GIVEN TEXT:
The show is about Cameron and company's attempts to thwart the terrorists' attempts to monkey-wrench the ultra-clean corporate dystopia that's coming. (Which suggests that maybe the terrorists, though bloodthirsty and cruel, maybe aren't the bad guys.) Meanwhile, Cameron's main objective is to get back to her husband and child in 2077, though things are becoming more complicated as we get deeper into the series.
The main reason we watch is for the camp value. The special effects are standard, the acting is in a hammy key that admits woodenness and scene-chewing and the writing is bizarre. So far the writers haven't wasted a whole lot of time worrying about the implications and potential paradoxes of time travel (though when a character's grandmother is killed he isn't immediately erased, to his own surprise) but having glanced at the series' Wikipedia entry I realize that's about to change.
Is it worth the couple of hours or so a week we're investing in it? That's hard to say, although it's enjoyable enough on a number of levels -- sophisticated users are likely to perceive it as something along the lines of a poorer, less brutal The Blacklist. It's not the sort of television that compels attention -- a long way from the Twilight Zone-ish Black Mirror or even a run-of-the-mill British police procedural -- but it can serve as a nice nightcap.
Arcadia Publishing and History Press is a South Carolina-based company that publishes local and regional history books, often working with authors obsessed with arcane subjects that are of limited interest to people outside of circumscribed geographical areas. What's great about a lot of these books is how deeply they delve; when you get a good one it's like extracting a core sample from a strange and wonderful culture.

DATA BLOCK:
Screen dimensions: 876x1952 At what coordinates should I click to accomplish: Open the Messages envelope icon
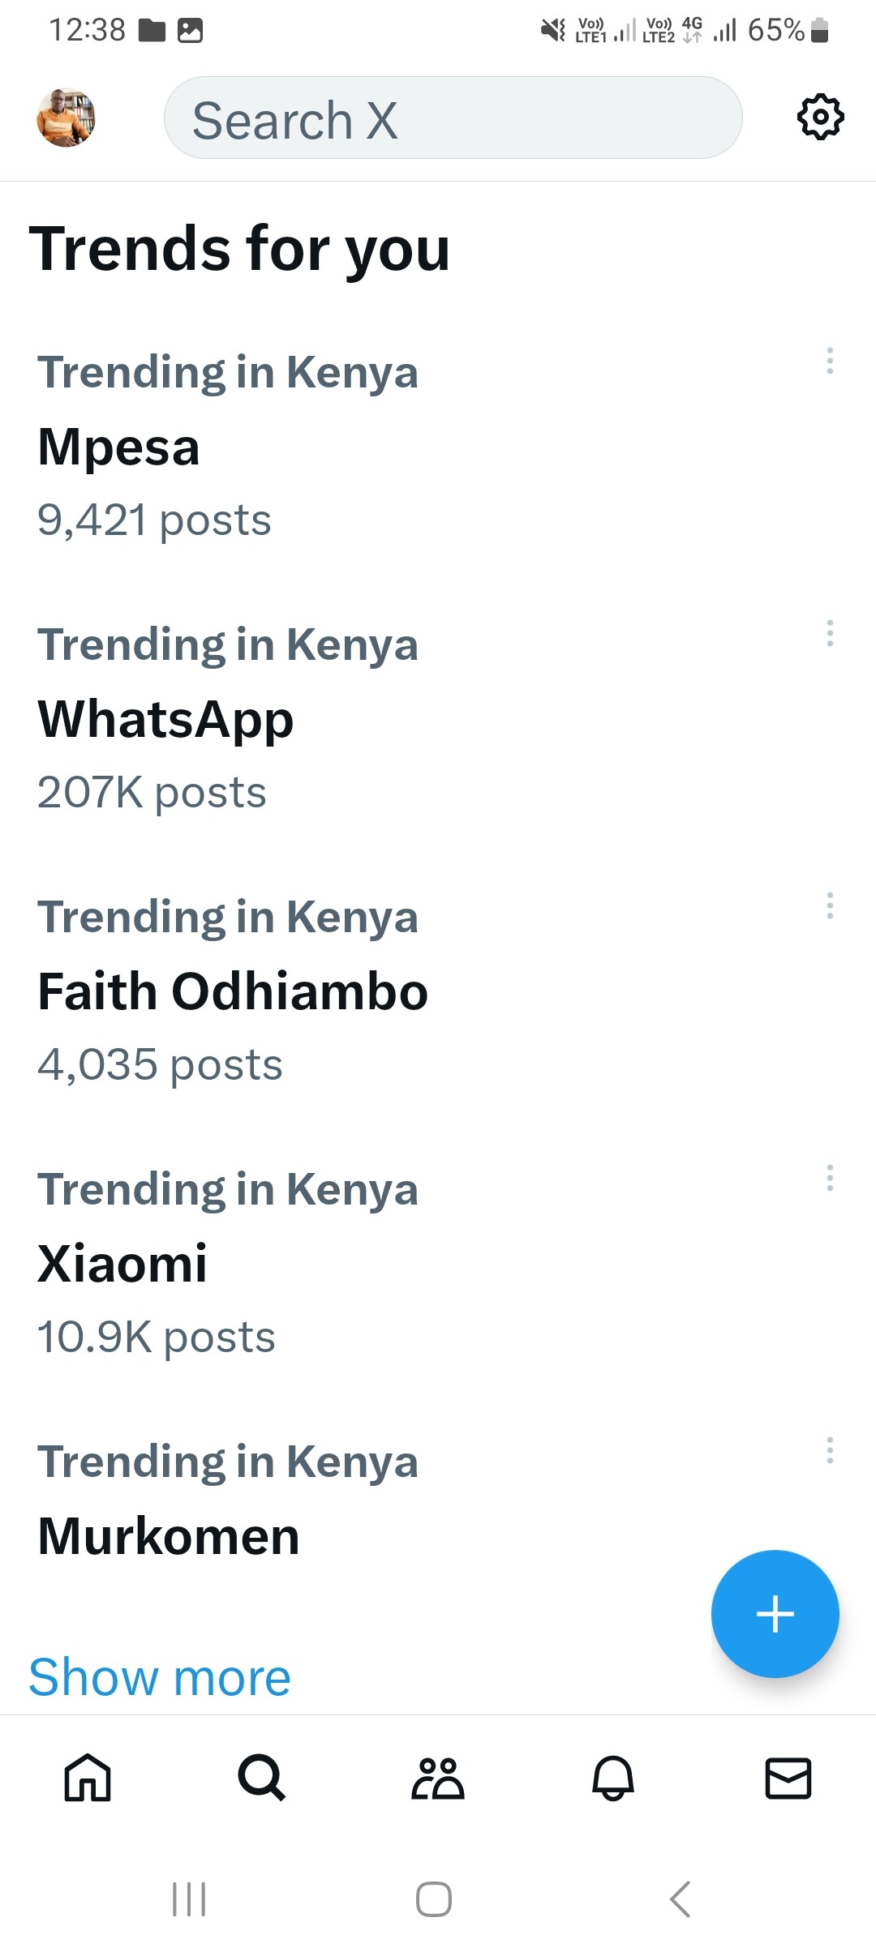point(788,1778)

DIRECTIVES:
[A] Write out the review passage from "Is it worth" to "a nice nightcap.", keeping every word unchanged.
[B] Carry the review passage forward, picking up after its final sentence.
The data plays no part here.

RESULTS OF THE TASKS:
[A]
Is it worth the couple of hours or so a week we're investing in it? That's hard to say, although it's enjoyable enough on a number of levels -- sophisticated users are likely to perceive it as something along the lines of a poorer, less brutal The Blacklist. It's not the sort of television that compels attention -- a long way from the Twilight Zone-ish Black Mirror or even a run-of-the-mill British police procedural -- but it can serve as a nice nightcap.

[B]
Michael Hibblen, a familiar voice heard regularly on public radio station KUAR-FM, 89.1, has produced one of the good ones. His Rock Island Railroad in Arkansas ($21.95), to be published Monday, collects more than 150 captioned photographs, plus design plans, ads and short chapter headings that trace the 80-year history of the passenger and freight railroad in Arkansas. (The bankrupt railroad was shut down by a judge in 1980.)
While a few reminders -- most notably the pedestrian and cycling bridge over the Arkansas River that forms the eastern boundary of the Arkansas River Trail and links the Clinton Presidential Center grounds to North Little Rock -- remain, most of the tracks have been torn up, leaving the state with a few stray depots and little other evidence of the once vital line where the streamlined Choctaw Rocket shuttled back and forth between Memphis and Amarillo, Texas.
Hibblen's book is the product of deep affection and meticulous research. Browsing through a copy of the book, it's difficult to say which is more apparent.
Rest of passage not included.